### What you will do
Echo the following entries back verbatim, line for line, with no changes.

### Provided data

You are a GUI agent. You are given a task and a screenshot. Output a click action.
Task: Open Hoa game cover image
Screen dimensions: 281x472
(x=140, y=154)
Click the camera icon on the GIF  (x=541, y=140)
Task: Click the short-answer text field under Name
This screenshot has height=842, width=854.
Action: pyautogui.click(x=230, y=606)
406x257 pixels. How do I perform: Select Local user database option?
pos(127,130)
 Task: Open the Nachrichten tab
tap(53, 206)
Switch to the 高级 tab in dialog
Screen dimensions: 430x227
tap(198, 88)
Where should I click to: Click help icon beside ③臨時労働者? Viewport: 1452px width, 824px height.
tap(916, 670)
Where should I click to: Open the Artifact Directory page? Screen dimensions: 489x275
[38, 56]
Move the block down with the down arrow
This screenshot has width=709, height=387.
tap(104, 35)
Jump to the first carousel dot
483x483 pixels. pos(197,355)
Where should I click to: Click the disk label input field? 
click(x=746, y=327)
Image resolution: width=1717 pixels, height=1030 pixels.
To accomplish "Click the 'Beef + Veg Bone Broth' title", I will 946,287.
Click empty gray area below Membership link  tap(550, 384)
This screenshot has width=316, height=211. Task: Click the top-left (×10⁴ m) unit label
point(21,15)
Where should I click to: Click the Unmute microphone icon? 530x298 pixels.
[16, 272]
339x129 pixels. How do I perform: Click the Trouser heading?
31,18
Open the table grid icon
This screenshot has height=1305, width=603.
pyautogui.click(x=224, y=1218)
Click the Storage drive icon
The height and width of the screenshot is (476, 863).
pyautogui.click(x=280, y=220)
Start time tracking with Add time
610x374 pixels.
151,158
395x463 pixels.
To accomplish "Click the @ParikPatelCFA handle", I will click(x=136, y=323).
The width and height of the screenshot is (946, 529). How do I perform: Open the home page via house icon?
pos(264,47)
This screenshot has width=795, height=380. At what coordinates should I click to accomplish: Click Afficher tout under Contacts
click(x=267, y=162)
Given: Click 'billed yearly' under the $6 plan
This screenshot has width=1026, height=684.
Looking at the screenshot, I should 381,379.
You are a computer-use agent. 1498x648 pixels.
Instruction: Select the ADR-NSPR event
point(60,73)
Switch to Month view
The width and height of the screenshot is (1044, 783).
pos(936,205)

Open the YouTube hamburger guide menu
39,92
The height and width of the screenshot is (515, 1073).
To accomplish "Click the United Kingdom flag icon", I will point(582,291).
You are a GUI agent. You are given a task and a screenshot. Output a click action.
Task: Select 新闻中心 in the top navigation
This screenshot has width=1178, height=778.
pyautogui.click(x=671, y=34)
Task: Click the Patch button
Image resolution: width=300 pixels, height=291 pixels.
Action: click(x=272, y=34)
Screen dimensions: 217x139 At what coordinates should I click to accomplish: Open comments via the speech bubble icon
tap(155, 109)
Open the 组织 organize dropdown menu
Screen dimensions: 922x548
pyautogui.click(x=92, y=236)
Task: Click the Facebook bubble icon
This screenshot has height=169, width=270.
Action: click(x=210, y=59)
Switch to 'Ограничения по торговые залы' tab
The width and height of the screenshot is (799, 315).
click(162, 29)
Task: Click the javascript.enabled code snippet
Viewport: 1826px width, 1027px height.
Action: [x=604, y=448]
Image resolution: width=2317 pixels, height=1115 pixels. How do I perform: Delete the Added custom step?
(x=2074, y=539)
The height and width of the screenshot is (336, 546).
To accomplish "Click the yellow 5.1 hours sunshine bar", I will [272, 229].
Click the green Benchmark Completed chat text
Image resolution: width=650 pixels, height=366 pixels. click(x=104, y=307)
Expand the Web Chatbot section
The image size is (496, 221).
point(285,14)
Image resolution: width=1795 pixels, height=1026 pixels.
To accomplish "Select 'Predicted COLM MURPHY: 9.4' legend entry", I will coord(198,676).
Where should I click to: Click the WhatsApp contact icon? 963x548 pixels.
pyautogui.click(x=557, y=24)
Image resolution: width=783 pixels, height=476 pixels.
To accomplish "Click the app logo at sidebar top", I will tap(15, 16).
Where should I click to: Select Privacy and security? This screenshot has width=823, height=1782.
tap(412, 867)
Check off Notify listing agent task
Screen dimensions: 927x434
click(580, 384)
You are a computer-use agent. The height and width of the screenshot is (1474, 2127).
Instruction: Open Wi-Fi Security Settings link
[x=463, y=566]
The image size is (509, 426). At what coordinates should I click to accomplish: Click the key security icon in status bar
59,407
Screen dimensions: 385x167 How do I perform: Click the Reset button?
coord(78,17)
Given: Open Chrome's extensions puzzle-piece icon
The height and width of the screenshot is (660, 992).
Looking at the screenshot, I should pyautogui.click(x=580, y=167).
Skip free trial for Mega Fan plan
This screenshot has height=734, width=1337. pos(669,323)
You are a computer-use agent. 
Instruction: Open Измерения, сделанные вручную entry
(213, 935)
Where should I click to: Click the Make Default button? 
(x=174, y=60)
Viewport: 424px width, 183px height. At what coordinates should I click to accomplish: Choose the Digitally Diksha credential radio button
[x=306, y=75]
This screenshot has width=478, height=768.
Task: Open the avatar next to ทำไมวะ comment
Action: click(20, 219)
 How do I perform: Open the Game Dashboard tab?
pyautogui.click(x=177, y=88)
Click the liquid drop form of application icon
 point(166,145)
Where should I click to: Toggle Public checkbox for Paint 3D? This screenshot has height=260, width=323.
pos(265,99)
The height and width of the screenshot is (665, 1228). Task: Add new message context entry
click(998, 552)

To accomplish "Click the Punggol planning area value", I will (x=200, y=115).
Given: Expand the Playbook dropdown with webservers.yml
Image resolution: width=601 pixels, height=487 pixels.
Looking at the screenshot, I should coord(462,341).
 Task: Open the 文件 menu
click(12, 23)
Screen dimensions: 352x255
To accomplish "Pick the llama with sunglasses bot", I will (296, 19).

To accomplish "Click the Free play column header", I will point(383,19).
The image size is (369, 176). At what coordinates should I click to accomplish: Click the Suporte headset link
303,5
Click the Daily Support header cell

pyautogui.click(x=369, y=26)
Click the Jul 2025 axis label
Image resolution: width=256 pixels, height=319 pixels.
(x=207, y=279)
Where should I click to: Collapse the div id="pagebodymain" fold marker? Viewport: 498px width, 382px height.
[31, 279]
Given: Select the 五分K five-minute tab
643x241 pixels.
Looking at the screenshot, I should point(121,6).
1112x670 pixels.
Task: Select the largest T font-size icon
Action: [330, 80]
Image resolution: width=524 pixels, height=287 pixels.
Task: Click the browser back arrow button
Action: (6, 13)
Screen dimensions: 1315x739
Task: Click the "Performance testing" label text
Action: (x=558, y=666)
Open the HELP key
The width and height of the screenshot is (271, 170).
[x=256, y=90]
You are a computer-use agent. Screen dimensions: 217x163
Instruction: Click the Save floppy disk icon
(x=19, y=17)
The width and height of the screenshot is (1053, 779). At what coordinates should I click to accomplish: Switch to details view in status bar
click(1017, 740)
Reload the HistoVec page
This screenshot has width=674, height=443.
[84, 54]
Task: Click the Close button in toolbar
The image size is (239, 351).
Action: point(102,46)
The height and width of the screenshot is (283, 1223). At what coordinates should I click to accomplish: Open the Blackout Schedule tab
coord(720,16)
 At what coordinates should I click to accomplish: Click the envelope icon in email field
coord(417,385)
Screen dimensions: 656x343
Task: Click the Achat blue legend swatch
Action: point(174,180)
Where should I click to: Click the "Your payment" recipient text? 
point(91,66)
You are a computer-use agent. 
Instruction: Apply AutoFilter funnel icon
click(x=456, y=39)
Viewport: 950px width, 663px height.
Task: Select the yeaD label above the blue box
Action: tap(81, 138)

### Response
You are a GUI agent. You are given a task and a screenshot. Output a click action.
Task: Open Hoa game cover image
Screen dimensions: 281x472
(x=140, y=154)
Click the camera icon on the GIF  (x=541, y=140)
Task: Click the short-answer text field under Name
This screenshot has height=842, width=854.
Action: pyautogui.click(x=230, y=606)
406x257 pixels. How do I perform: Select Local user database option?
pos(127,130)
 Task: Open the Nachrichten tab
tap(53, 206)
Switch to the 高级 tab in dialog
Screen dimensions: 430x227
tap(198, 88)
Where should I click to: Click help icon beside ③臨時労働者? Viewport: 1452px width, 824px height.
tap(916, 670)
Where should I click to: Open the Artifact Directory page? Screen dimensions: 489x275
[38, 56]
Move the block down with the down arrow
This screenshot has width=709, height=387.
tap(104, 35)
Jump to the first carousel dot
483x483 pixels. pos(197,355)
Where should I click to: Click the disk label input field? 
click(x=746, y=327)
Image resolution: width=1717 pixels, height=1030 pixels.
To accomplish "Click the 'Beef + Veg Bone Broth' title", I will 946,287.
Click empty gray area below Membership link  tap(550, 384)
This screenshot has width=316, height=211. Task: Click the top-left (×10⁴ m) unit label
point(21,15)
Where should I click to: Click the Unmute microphone icon? 530x298 pixels.
[16, 272]
339x129 pixels. How do I perform: Click the Trouser heading?
31,18
Open the table grid icon
This screenshot has height=1305, width=603.
pyautogui.click(x=224, y=1218)
Click the Storage drive icon
The height and width of the screenshot is (476, 863).
pyautogui.click(x=280, y=220)
Start time tracking with Add time
610x374 pixels.
151,158
395x463 pixels.
To accomplish "Click the @ParikPatelCFA handle", I will click(x=136, y=323).
The width and height of the screenshot is (946, 529). How do I perform: Open the home page via house icon?
pos(264,47)
This screenshot has width=795, height=380. At what coordinates should I click to accomplish: Click Afficher tout under Contacts
click(x=267, y=162)
Given: Click 'billed yearly' under the $6 plan
This screenshot has width=1026, height=684.
Looking at the screenshot, I should 381,379.
You are a computer-use agent. 1498x648 pixels.
Instruction: Select the ADR-NSPR event
point(60,73)
Switch to Month view
The width and height of the screenshot is (1044, 783).
pos(936,205)

Open the YouTube hamburger guide menu
39,92
The height and width of the screenshot is (515, 1073).
To accomplish "Click the United Kingdom flag icon", I will point(582,291).
You are a GUI agent. You are given a task and a screenshot. Output a click action.
Task: Select 新闻中心 in the top navigation
This screenshot has width=1178, height=778.
pyautogui.click(x=671, y=34)
Task: Click the Patch button
Image resolution: width=300 pixels, height=291 pixels.
Action: click(x=272, y=34)
Screen dimensions: 217x139 At what coordinates should I click to accomplish: Open comments via the speech bubble icon
tap(155, 109)
Open the 组织 organize dropdown menu
Screen dimensions: 922x548
pyautogui.click(x=92, y=236)
Task: Click the Facebook bubble icon
This screenshot has height=169, width=270.
Action: click(x=210, y=59)
Switch to 'Ограничения по торговые залы' tab
The width and height of the screenshot is (799, 315).
click(162, 29)
Task: Click the javascript.enabled code snippet
Viewport: 1826px width, 1027px height.
Action: [x=604, y=448]
Image resolution: width=2317 pixels, height=1115 pixels. How do I perform: Delete the Added custom step?
(x=2074, y=539)
The height and width of the screenshot is (336, 546).
To accomplish "Click the yellow 5.1 hours sunshine bar", I will [272, 229].
Click the green Benchmark Completed chat text
Image resolution: width=650 pixels, height=366 pixels. click(x=104, y=307)
Expand the Web Chatbot section
The image size is (496, 221).
point(285,14)
Image resolution: width=1795 pixels, height=1026 pixels.
To accomplish "Select 'Predicted COLM MURPHY: 9.4' legend entry", I will coord(198,676).
Where should I click to: Click the WhatsApp contact icon? 963x548 pixels.
pyautogui.click(x=557, y=24)
Image resolution: width=783 pixels, height=476 pixels.
To accomplish "Click the app logo at sidebar top", I will tap(15, 16).
Where should I click to: Select Privacy and security? This screenshot has width=823, height=1782.
tap(412, 867)
Check off Notify listing agent task
Screen dimensions: 927x434
click(580, 384)
You are a computer-use agent. The height and width of the screenshot is (1474, 2127).
Instruction: Open Wi-Fi Security Settings link
[x=463, y=566]
The image size is (509, 426). At what coordinates should I click to accomplish: Click the key security icon in status bar
59,407
Screen dimensions: 385x167 How do I perform: Click the Reset button?
coord(78,17)
Given: Open Chrome's extensions puzzle-piece icon
The height and width of the screenshot is (660, 992).
Looking at the screenshot, I should pyautogui.click(x=580, y=167).
Skip free trial for Mega Fan plan
This screenshot has height=734, width=1337. pos(669,323)
You are a computer-use agent. 
Instruction: Open Измерения, сделанные вручную entry
(213, 935)
Where should I click to: Click the Make Default button? 
(x=174, y=60)
Viewport: 424px width, 183px height. At what coordinates should I click to accomplish: Choose the Digitally Diksha credential radio button
[x=306, y=75]
This screenshot has width=478, height=768.
Task: Open the avatar next to ทำไมวะ comment
Action: click(20, 219)
 How do I perform: Open the Game Dashboard tab?
pyautogui.click(x=177, y=88)
Click the liquid drop form of application icon
 point(166,145)
Where should I click to: Toggle Public checkbox for Paint 3D? This screenshot has height=260, width=323.
pos(265,99)
The height and width of the screenshot is (665, 1228). Task: Add new message context entry
click(998, 552)

To accomplish "Click the Punggol planning area value", I will (x=200, y=115).
Given: Expand the Playbook dropdown with webservers.yml
Image resolution: width=601 pixels, height=487 pixels.
Looking at the screenshot, I should coord(462,341).
 Task: Open the 文件 menu
click(12, 23)
Screen dimensions: 352x255
To accomplish "Pick the llama with sunglasses bot", I will (296, 19).

To accomplish "Click the Free play column header", I will point(383,19).
The image size is (369, 176). At what coordinates should I click to accomplish: Click the Suporte headset link
303,5
Click the Daily Support header cell

pyautogui.click(x=369, y=26)
Click the Jul 2025 axis label
Image resolution: width=256 pixels, height=319 pixels.
(x=207, y=279)
Where should I click to: Collapse the div id="pagebodymain" fold marker? Viewport: 498px width, 382px height.
[31, 279]
Given: Select the 五分K five-minute tab
643x241 pixels.
Looking at the screenshot, I should point(121,6).
1112x670 pixels.
Task: Select the largest T font-size icon
Action: [330, 80]
Image resolution: width=524 pixels, height=287 pixels.
Task: Click the browser back arrow button
Action: (6, 13)
Screen dimensions: 1315x739
Task: Click the "Performance testing" label text
Action: (x=558, y=666)
Open the HELP key
The width and height of the screenshot is (271, 170).
[x=256, y=90]
You are a computer-use agent. Screen dimensions: 217x163
Instruction: Click the Save floppy disk icon
(x=19, y=17)
The width and height of the screenshot is (1053, 779). At what coordinates should I click to accomplish: Switch to details view in status bar
click(1017, 740)
Reload the HistoVec page
This screenshot has width=674, height=443.
[84, 54]
Task: Click the Close button in toolbar
The image size is (239, 351).
Action: point(102,46)
The height and width of the screenshot is (283, 1223). At what coordinates should I click to accomplish: Open the Blackout Schedule tab
coord(720,16)
 At what coordinates should I click to accomplish: Click the envelope icon in email field
coord(417,385)
Screen dimensions: 656x343
Task: Click the Achat blue legend swatch
Action: point(174,180)
Where should I click to: Click the "Your payment" recipient text? 
point(91,66)
You are a computer-use agent. 
Instruction: Apply AutoFilter funnel icon
click(x=456, y=39)
Viewport: 950px width, 663px height.
Task: Select the yeaD label above the blue box
Action: tap(81, 138)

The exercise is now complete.